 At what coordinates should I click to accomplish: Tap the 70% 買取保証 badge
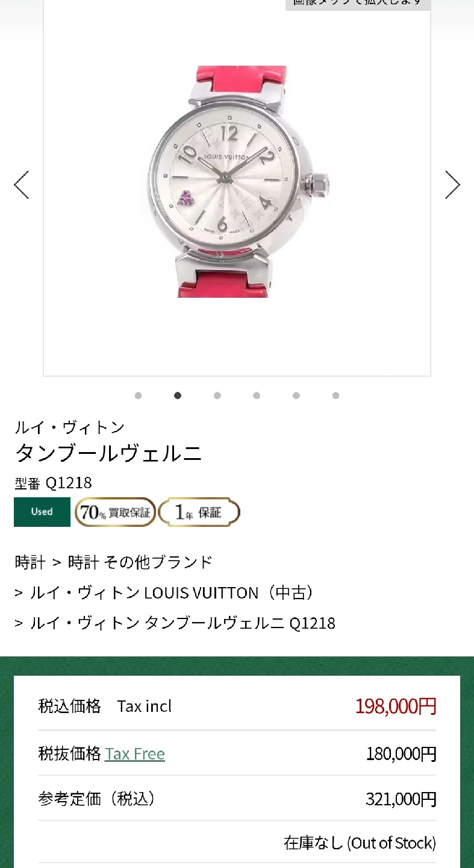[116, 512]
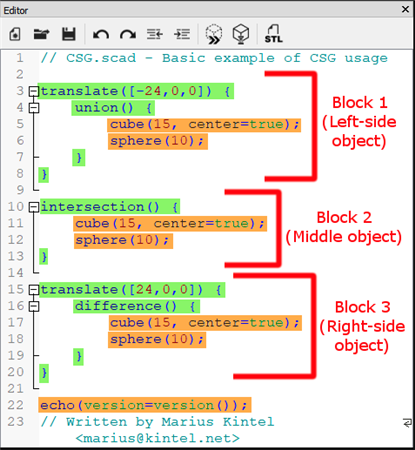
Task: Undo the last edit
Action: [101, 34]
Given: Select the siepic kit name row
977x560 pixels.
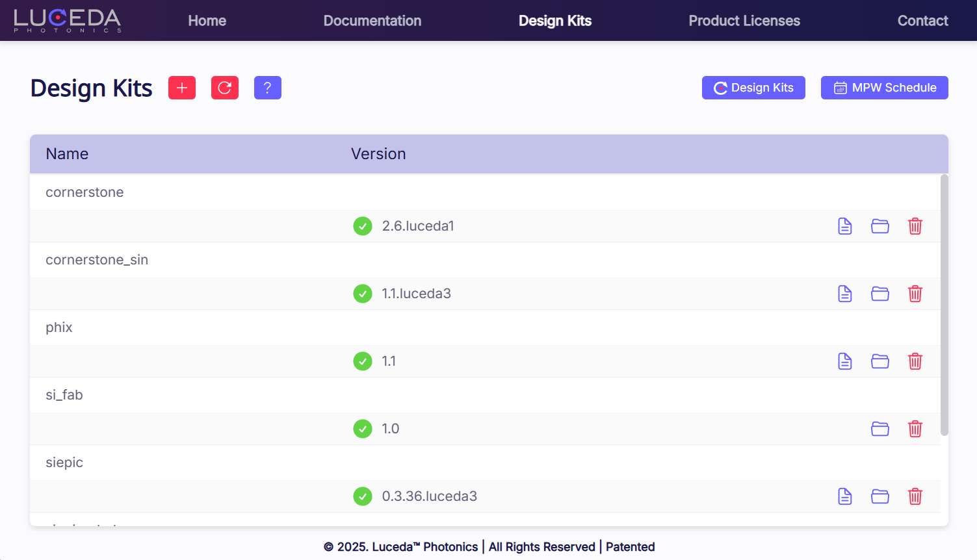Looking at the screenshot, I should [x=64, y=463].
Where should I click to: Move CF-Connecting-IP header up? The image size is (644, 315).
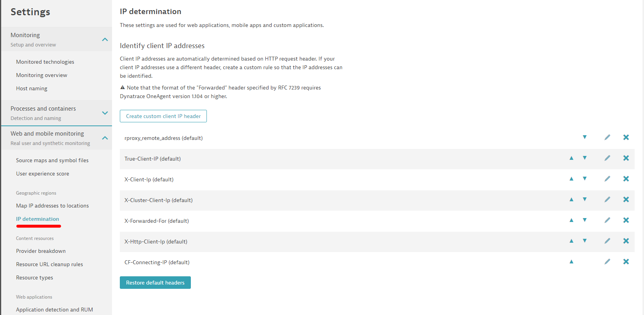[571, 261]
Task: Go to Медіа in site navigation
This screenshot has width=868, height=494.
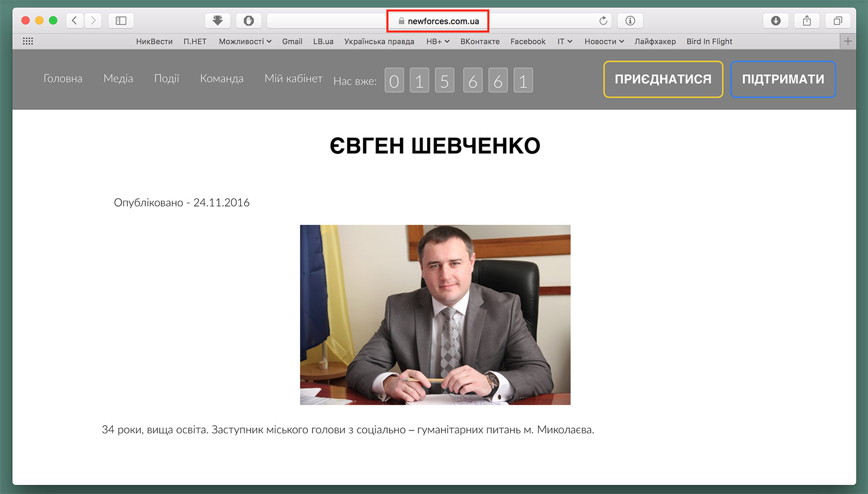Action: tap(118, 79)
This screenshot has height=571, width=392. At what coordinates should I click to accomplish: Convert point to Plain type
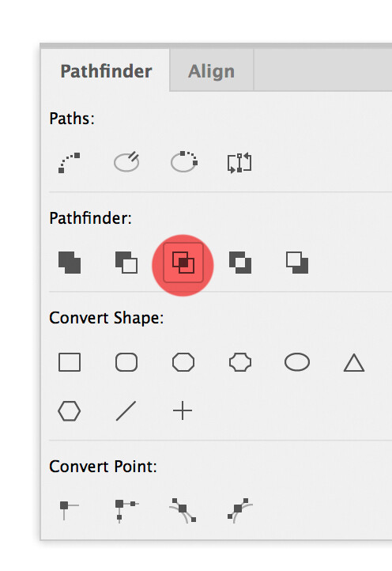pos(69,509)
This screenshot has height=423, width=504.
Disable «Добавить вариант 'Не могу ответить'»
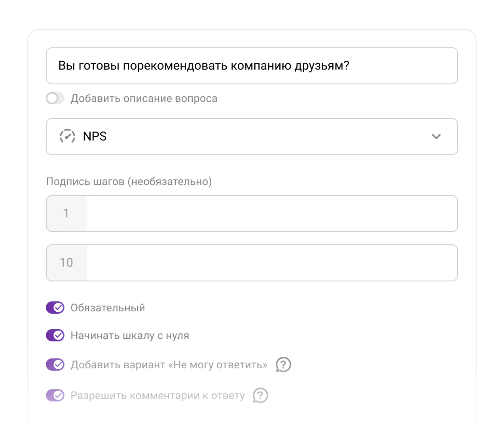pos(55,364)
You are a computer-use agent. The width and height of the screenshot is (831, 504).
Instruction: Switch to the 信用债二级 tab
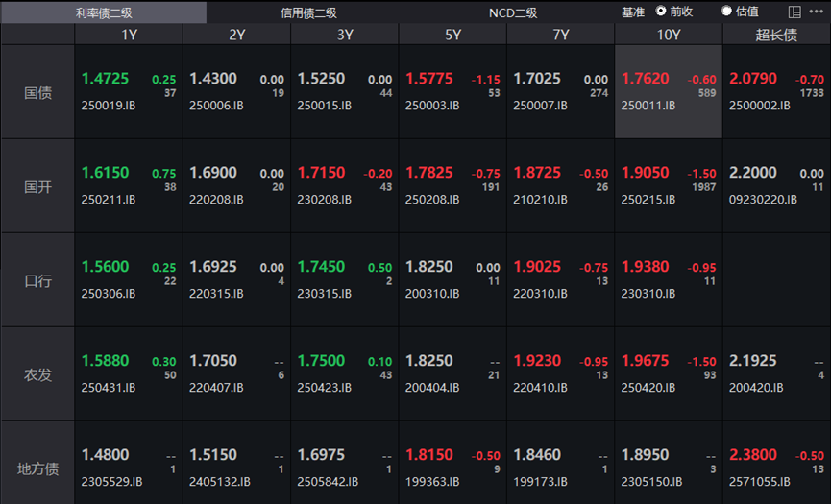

→ **WHAT YOU NEED TO DO**
Put every line of all the records above into a numbered list, omitting blank lines and leaving out the pictures.

→ **EXERCISE RESPONSE**
1.  At what coordinates should I click to accomplish: Tap the 70% 買取保証 badge
2. [116, 512]
3. Task: Undo the last edit
4. Action: [101, 34]
5. Given: Select the siepic kit name row
6. 977x560 pixels.
7. Looking at the screenshot, I should [x=64, y=463].
8. Where should I click to: Move CF-Connecting-IP header up? The image size is (644, 315).
9. [571, 261]
10. Task: Go to Медіа in site navigation
11. This screenshot has width=868, height=494.
12. Action: tap(118, 79)
13. This screenshot has height=571, width=392. At what coordinates should I click to accomplish: Convert point to Plain type
14. pos(69,509)
15. This screenshot has height=423, width=504.
16. Disable «Добавить вариант 'Не могу ответить'»
17. pos(55,364)
18. You are a computer-use agent. The width and height of the screenshot is (831, 504).
19. Instruction: Switch to the 信用债二级 tab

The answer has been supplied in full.